#### [Task objective]
From the first line to the last, give the records again exactly.

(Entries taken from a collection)
═══
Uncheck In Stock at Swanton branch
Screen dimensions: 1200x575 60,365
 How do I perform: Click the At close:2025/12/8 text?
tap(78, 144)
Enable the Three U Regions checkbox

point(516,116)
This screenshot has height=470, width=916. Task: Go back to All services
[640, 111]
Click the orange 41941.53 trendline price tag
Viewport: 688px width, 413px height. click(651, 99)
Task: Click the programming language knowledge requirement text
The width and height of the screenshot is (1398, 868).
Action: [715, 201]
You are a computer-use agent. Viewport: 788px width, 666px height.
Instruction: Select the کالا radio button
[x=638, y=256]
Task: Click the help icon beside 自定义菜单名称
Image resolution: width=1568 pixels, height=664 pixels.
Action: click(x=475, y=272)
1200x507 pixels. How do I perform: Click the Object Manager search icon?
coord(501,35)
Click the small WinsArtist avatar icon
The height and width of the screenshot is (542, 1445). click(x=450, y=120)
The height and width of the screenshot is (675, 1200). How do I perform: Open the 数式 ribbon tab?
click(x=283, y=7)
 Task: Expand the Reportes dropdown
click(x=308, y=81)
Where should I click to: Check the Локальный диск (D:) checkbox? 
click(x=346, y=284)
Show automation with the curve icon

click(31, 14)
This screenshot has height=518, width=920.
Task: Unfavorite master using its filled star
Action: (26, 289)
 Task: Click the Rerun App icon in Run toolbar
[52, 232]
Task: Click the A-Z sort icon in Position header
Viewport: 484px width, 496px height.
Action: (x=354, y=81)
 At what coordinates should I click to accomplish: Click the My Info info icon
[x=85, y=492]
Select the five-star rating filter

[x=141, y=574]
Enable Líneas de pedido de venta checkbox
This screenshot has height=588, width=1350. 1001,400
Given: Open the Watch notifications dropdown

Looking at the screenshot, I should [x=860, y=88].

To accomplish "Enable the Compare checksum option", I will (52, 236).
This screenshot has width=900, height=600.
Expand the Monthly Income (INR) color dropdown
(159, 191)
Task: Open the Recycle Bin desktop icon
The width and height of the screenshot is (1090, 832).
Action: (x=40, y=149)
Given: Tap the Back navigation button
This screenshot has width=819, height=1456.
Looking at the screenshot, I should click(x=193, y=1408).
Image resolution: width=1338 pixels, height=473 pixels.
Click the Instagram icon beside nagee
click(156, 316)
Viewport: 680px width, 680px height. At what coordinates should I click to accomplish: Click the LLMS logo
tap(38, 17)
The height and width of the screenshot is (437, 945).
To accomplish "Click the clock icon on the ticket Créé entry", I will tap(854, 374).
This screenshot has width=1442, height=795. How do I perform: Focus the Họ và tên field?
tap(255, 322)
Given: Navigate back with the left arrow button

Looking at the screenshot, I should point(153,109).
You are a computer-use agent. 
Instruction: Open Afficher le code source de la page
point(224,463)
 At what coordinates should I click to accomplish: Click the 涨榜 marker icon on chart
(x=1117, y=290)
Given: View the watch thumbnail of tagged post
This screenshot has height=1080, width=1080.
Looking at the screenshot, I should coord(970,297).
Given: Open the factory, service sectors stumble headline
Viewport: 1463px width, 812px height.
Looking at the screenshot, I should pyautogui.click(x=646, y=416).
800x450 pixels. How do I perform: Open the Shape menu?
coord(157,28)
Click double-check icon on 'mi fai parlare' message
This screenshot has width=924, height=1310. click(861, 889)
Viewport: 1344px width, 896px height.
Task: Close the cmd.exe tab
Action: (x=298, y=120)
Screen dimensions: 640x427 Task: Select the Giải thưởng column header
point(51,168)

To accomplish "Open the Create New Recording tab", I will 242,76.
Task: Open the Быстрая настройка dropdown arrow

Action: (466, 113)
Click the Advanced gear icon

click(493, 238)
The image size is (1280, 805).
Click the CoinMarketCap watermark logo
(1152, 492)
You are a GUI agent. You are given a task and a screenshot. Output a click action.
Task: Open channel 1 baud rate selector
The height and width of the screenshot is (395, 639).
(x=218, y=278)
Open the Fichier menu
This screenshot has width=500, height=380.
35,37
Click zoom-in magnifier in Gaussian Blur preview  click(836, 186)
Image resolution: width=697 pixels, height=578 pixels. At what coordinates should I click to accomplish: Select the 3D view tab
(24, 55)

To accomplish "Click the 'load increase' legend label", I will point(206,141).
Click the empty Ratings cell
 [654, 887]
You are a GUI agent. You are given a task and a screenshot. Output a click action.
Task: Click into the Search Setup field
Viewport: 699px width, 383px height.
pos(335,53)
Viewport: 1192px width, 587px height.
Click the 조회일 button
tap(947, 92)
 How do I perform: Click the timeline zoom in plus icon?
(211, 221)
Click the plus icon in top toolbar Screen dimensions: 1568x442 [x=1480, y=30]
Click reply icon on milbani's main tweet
═══
#### [Output below]
Uncheck In Stock at Swanton branch
Screen dimensions: 1200x575 60,365
 How do I perform: Click the At close:2025/12/8 text?
tap(78, 144)
Enable the Three U Regions checkbox

point(516,116)
This screenshot has height=470, width=916. Task: Go back to All services
[640, 111]
Click the orange 41941.53 trendline price tag
Viewport: 688px width, 413px height. click(651, 99)
Task: Click the programming language knowledge requirement text
The width and height of the screenshot is (1398, 868).
Action: [715, 201]
You are a computer-use agent. Viewport: 788px width, 666px height.
Instruction: Select the کالا radio button
[x=638, y=256]
Task: Click the help icon beside 自定义菜单名称
Image resolution: width=1568 pixels, height=664 pixels.
Action: click(x=475, y=272)
1200x507 pixels. How do I perform: Click the Object Manager search icon?
coord(501,35)
Click the small WinsArtist avatar icon
The height and width of the screenshot is (542, 1445). click(x=450, y=120)
The height and width of the screenshot is (675, 1200). How do I perform: Open the 数式 ribbon tab?
click(x=283, y=7)
 Task: Expand the Reportes dropdown
click(x=308, y=81)
Where should I click to: Check the Локальный диск (D:) checkbox? 
click(x=346, y=284)
Show automation with the curve icon

click(31, 14)
This screenshot has height=518, width=920.
Task: Unfavorite master using its filled star
Action: (26, 289)
 Task: Click the Rerun App icon in Run toolbar
[52, 232]
Task: Click the A-Z sort icon in Position header
Viewport: 484px width, 496px height.
Action: (x=354, y=81)
 At what coordinates should I click to accomplish: Click the My Info info icon
[x=85, y=492]
Select the five-star rating filter

[x=141, y=574]
Enable Líneas de pedido de venta checkbox
This screenshot has height=588, width=1350. 1001,400
Given: Open the Watch notifications dropdown

Looking at the screenshot, I should [x=860, y=88].

To accomplish "Enable the Compare checksum option", I will (52, 236).
This screenshot has width=900, height=600.
Expand the Monthly Income (INR) color dropdown
(159, 191)
Task: Open the Recycle Bin desktop icon
The width and height of the screenshot is (1090, 832).
Action: (x=40, y=149)
Given: Tap the Back navigation button
This screenshot has width=819, height=1456.
Looking at the screenshot, I should click(x=193, y=1408).
Image resolution: width=1338 pixels, height=473 pixels.
Click the Instagram icon beside nagee
click(156, 316)
Viewport: 680px width, 680px height. At what coordinates should I click to accomplish: Click the LLMS logo
tap(38, 17)
The height and width of the screenshot is (437, 945).
To accomplish "Click the clock icon on the ticket Créé entry", I will tap(854, 374).
This screenshot has width=1442, height=795. How do I perform: Focus the Họ và tên field?
tap(255, 322)
Given: Navigate back with the left arrow button

Looking at the screenshot, I should point(153,109).
You are a computer-use agent. 
Instruction: Open Afficher le code source de la page
point(224,463)
 At what coordinates should I click to accomplish: Click the 涨榜 marker icon on chart
(x=1117, y=290)
Given: View the watch thumbnail of tagged post
This screenshot has height=1080, width=1080.
Looking at the screenshot, I should coord(970,297).
Given: Open the factory, service sectors stumble headline
Viewport: 1463px width, 812px height.
Looking at the screenshot, I should pyautogui.click(x=646, y=416).
800x450 pixels. How do I perform: Open the Shape menu?
coord(157,28)
Click double-check icon on 'mi fai parlare' message
This screenshot has width=924, height=1310. click(861, 889)
Viewport: 1344px width, 896px height.
Task: Close the cmd.exe tab
Action: (x=298, y=120)
Screen dimensions: 640x427 Task: Select the Giải thưởng column header
point(51,168)

To accomplish "Open the Create New Recording tab", I will 242,76.
Task: Open the Быстрая настройка dropdown arrow

Action: (466, 113)
Click the Advanced gear icon

click(493, 238)
The image size is (1280, 805).
Click the CoinMarketCap watermark logo
(1152, 492)
You are a GUI agent. You are given a task and a screenshot. Output a click action.
Task: Open channel 1 baud rate selector
The height and width of the screenshot is (395, 639).
(x=218, y=278)
Open the Fichier menu
This screenshot has width=500, height=380.
35,37
Click zoom-in magnifier in Gaussian Blur preview  click(836, 186)
Image resolution: width=697 pixels, height=578 pixels. At what coordinates should I click to accomplish: Select the 3D view tab
(24, 55)

To accomplish "Click the 'load increase' legend label", I will point(206,141).
Click the empty Ratings cell
 [654, 887]
You are a GUI agent. You are given a task and a screenshot. Output a click action.
Task: Click into the Search Setup field
Viewport: 699px width, 383px height.
pos(335,53)
Viewport: 1192px width, 587px height.
Click the 조회일 button
tap(947, 92)
 How do I perform: Click the timeline zoom in plus icon?
(211, 221)
Click the plus icon in top toolbar Screen dimensions: 1568x442 [x=1480, y=30]
Click reply icon on milbani's main tweet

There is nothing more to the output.